Why is Functional Safety the topic of so many oil and gas companies meetings?  Why is it gaining momentum? and why do people fight it so badly?

IEC61511

This is the international standard for functional safety.  In Europe its considered “State of the Art” or the best solution to the problem of designing unsafe plants.  This spec, although not terribly difficult to read, seems to be difficult to understand.  This is why it’s consuming peoples time in board room meetings day in and day out.

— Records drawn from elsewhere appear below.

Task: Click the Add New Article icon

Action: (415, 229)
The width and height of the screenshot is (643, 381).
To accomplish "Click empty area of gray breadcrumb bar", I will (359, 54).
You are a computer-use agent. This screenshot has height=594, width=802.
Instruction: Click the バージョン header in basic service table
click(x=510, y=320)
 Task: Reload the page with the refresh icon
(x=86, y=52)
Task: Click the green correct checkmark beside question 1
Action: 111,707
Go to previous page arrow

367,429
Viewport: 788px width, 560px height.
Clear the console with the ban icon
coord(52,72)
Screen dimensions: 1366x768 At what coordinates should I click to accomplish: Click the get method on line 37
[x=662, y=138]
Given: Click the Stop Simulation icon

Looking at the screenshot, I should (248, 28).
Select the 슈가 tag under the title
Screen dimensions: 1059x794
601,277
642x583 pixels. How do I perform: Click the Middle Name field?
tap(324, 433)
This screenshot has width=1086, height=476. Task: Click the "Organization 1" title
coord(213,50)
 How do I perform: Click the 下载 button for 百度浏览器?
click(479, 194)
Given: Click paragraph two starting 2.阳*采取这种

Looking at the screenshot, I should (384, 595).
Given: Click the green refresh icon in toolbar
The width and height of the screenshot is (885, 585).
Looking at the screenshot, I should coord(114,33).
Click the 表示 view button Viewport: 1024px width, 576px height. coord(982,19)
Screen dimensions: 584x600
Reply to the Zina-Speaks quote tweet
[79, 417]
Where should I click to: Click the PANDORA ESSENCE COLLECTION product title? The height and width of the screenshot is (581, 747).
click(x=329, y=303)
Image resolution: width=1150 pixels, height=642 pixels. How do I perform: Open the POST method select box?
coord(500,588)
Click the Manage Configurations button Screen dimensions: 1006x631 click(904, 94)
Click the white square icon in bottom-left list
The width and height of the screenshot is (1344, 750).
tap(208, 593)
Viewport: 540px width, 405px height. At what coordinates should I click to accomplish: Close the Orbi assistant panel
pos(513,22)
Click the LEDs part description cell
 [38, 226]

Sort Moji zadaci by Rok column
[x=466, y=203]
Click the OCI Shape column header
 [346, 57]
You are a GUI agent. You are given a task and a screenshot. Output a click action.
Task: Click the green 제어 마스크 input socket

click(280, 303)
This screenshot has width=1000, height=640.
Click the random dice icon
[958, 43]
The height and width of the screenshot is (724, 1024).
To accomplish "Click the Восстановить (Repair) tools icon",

See, this is a performance based specification which leaves it open to interpretation on how to actually implement it.  Ive seen everything from a collection of spreadsheets to access databases to custom built software packages that never really caught on. This unfortunately leaves gaping holes in the implementation of the specification and typically focuses on the first two phases of the lifecycle (Analysis and Realization) and the third phase (Operation and Maintenance) drops off the radar once engineering hands the plant to operations.

Moving Forward

IEC61511 is gaining momentum because, as I mentioned earlier, it is the best spec we have right now to deal with a real issue in designing our facilities.  Functional Safety on the surface looks as though it adds capital cost to a project when in reality companies tend to save money due to the reduction in cost from over designing potentially unsafe loops and implementing over the top maintenance schedules to compensate for it.   Because of the spec being the best there is right now a lot of countries have made it law. Meaning they must follow the safety lifecycle if they would like to operate a facility.  Usually if a specification has become law there is a serious reason right? So why not implement the best safety standard that exists right now?

Push Back

I’ve seen companies push functional safety aside and land up putting redundant SIL rated transmitters on every “potentially unsafe” loop in the plant, feed that into a SIL rated logic solver and pretend that they’ve done their job.  Using only qualitative analysis to design a safety loop is not the most efficient use of resources or instrumentation.  Do they know what level of safety they are achieving? No.  Do they know what level of safety they require? No. Who is stating that this loop requires two transmitters and the other potential danger does not?  This is all decided in a room with about 10 people.  Granted they are all incredibly experienced and knowledgable people, but its there word and experience that is determining what loops deserve special attention.  If IEC61511 did not exist I believe this would be the best way to design a plant, however because the functional safety specification does exist I don’t believe it.  For the extra 20 mins per high risk loop to complete a qualitative analysis using industry standard data it seems pretty cut and dry.

Whats the Take Away….

A very common line that I hear in the industry is “Ive never seen a PLC fail.” while that may be true, and its quite likely it is, PLC’s do fail and they do fail without warning or detection. if we based our life decisions solely on our own experiences we wouldn’t be nearly as advanced now as we are.  I wear a seatbelt as soon as I get in my car.  I get in start my car and put on my seatbelt.  Have i ever needed my seat belt? No.  Why do I wear it? because i’ve learned from others mistakes and I listen to what statistics tell me.  It is far safer for me to wear my seat belt then it is to not wear it and try to come up with reasons to avoid it.  Its also Law to wear your seatbelt and can be fined if your caught not wearing it.